Being a single mom at 24 comes with its own set of challenges and eye-opening experiences. One of the biggest lessons I’ve picked up is that letting go often means facing our past traumas. It can be really tough to manage the weight of old wounds while balancing parenting, work, and personal growth. For many of us, those traumas feel like a heavy backpack we carry around, affecting how we interact with our kids, our relationships, and the world at large.

Letting go doesn’t mean we forget or brush aside those experiences; it’s more about recognizing their influence and choosing to move forward with awareness and strength. As I navigate my journey as a single mom, I’ve come to understand that by addressing my own pain, I can create a healthier space for my child. It takes real courage to dig deep, confront the hurt, and allow myself to heal. Each tear I shed while reflecting on those experiences is a step toward freedom. This journey isn’t  a walk in the park, but with every little win in accepting and processing my trauma, I feel a renewed sense of empowerment that not only helps me but also builds a stronger foundation for my child.

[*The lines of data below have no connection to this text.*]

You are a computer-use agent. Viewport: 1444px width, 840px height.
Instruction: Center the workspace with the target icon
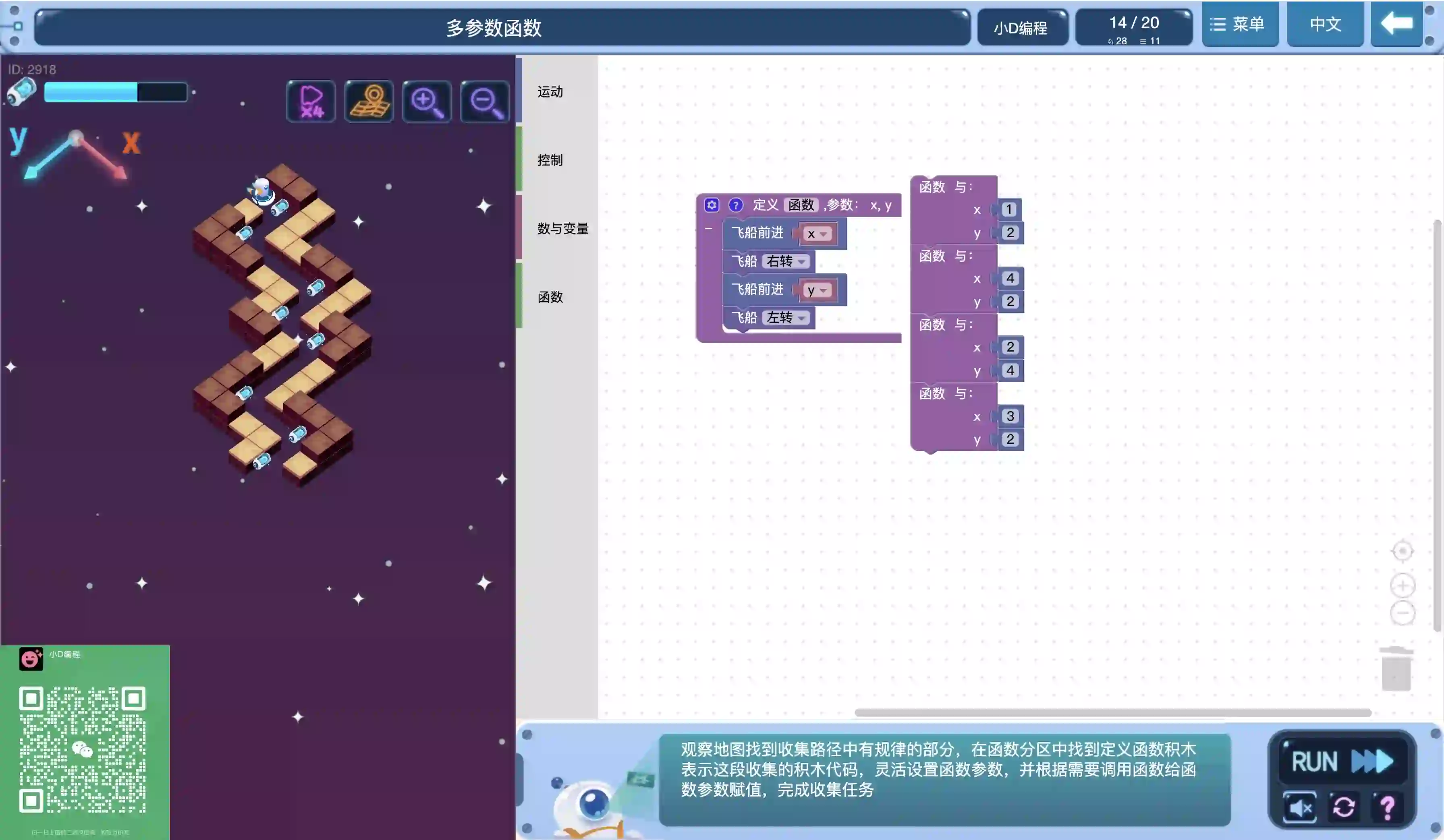click(1402, 551)
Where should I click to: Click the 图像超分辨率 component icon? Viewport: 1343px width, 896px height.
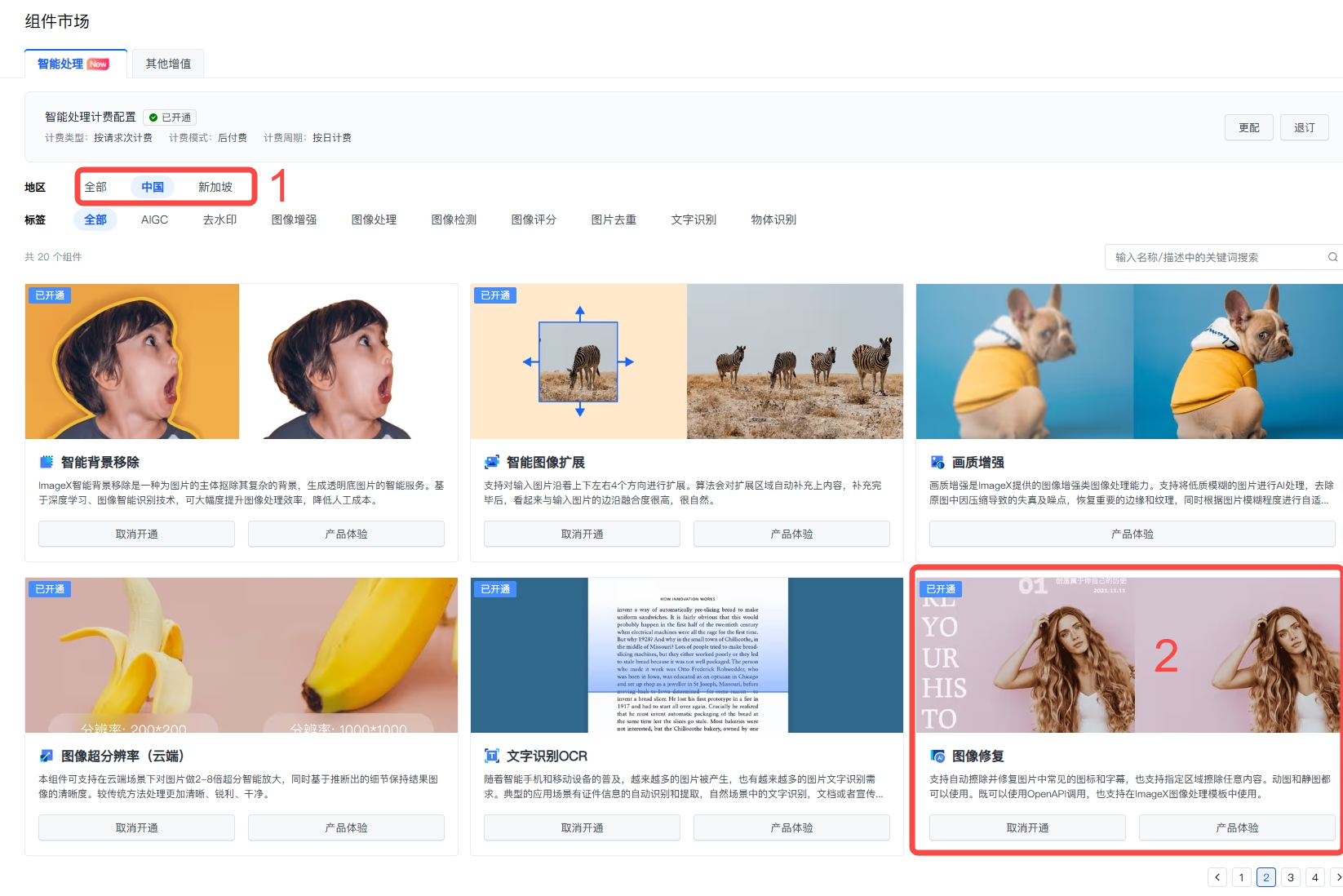[47, 756]
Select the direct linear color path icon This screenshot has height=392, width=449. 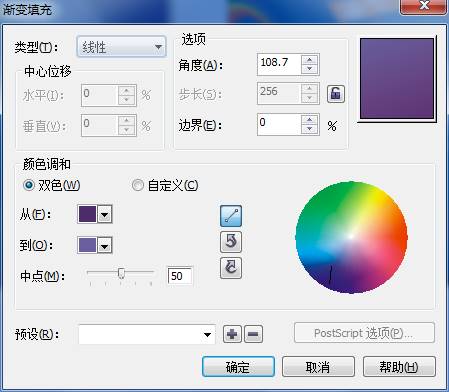click(231, 216)
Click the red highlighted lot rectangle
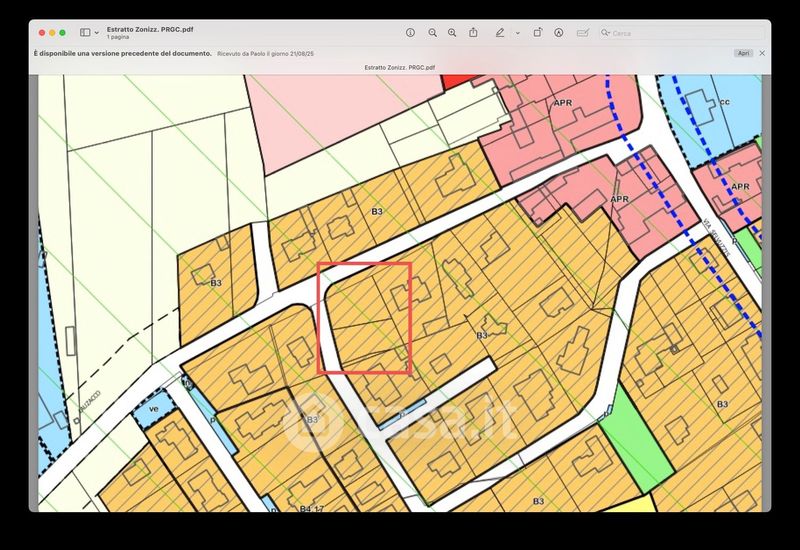 [364, 318]
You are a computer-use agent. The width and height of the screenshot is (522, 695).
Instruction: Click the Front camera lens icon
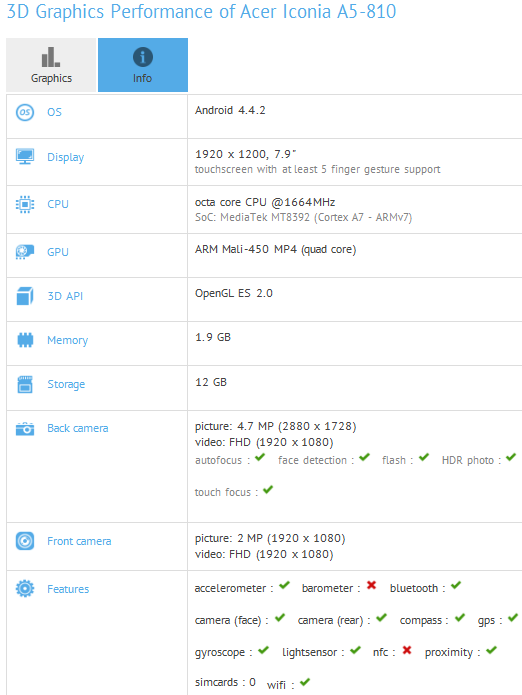coord(25,541)
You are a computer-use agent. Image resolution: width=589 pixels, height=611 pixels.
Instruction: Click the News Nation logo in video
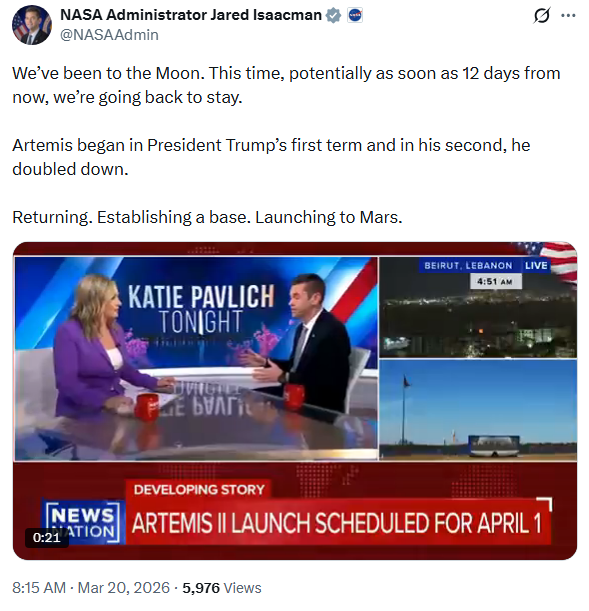(83, 521)
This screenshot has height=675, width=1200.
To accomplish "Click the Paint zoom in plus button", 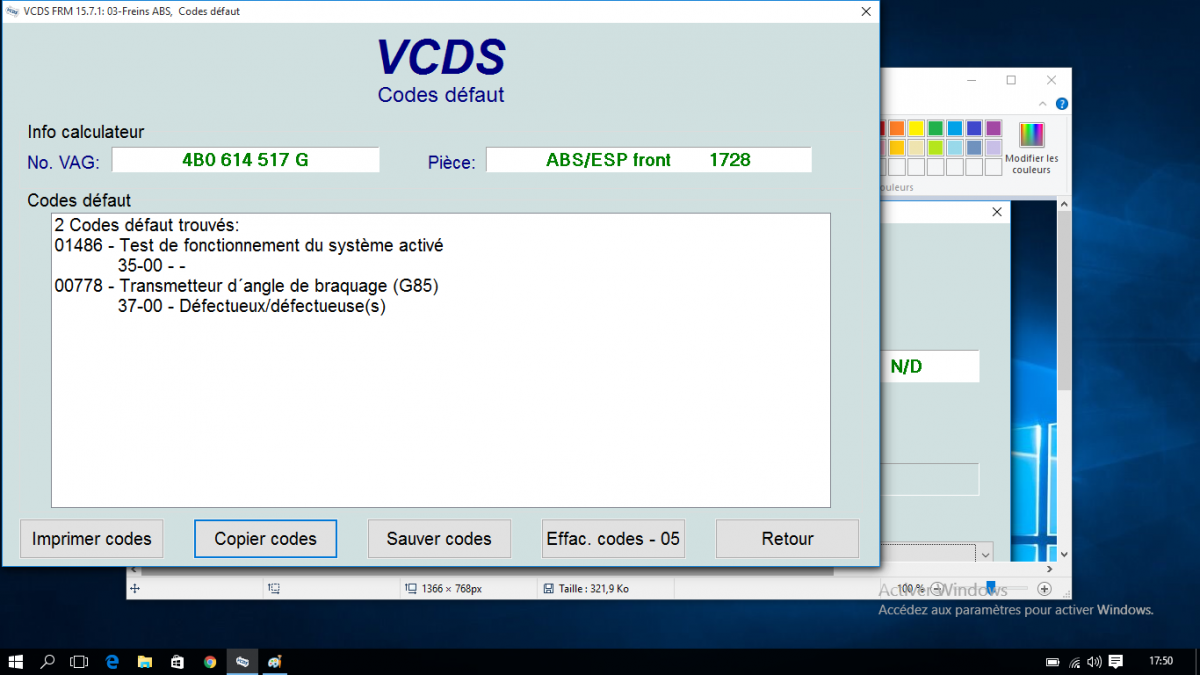I will coord(1044,589).
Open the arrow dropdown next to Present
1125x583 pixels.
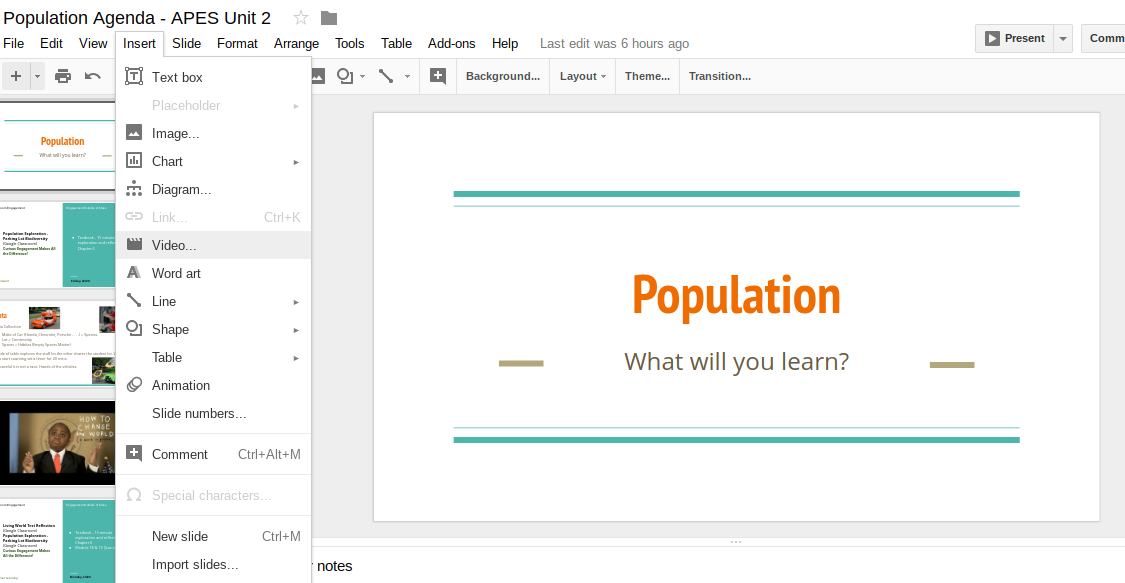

Through my blog, I want to share this journey with others who might feel stuck in their past. Letting go is an ongoing process of self-discovery and growth; it takes vulnerability and a willingness to face discomfort. As I go through motherhood, I often remind myself that healing isn’t a straight line. There will be bright days filled with progress, as well as times when the shadows of the past feel overwhelming. Yet, by facing these challenges head-on, I’m learning to rewrite my story and redefine what it means to be a successful parent and person. Every step I take in dealing with trauma is a step toward a brighter future, not just for me, but for my child and maybe even you too!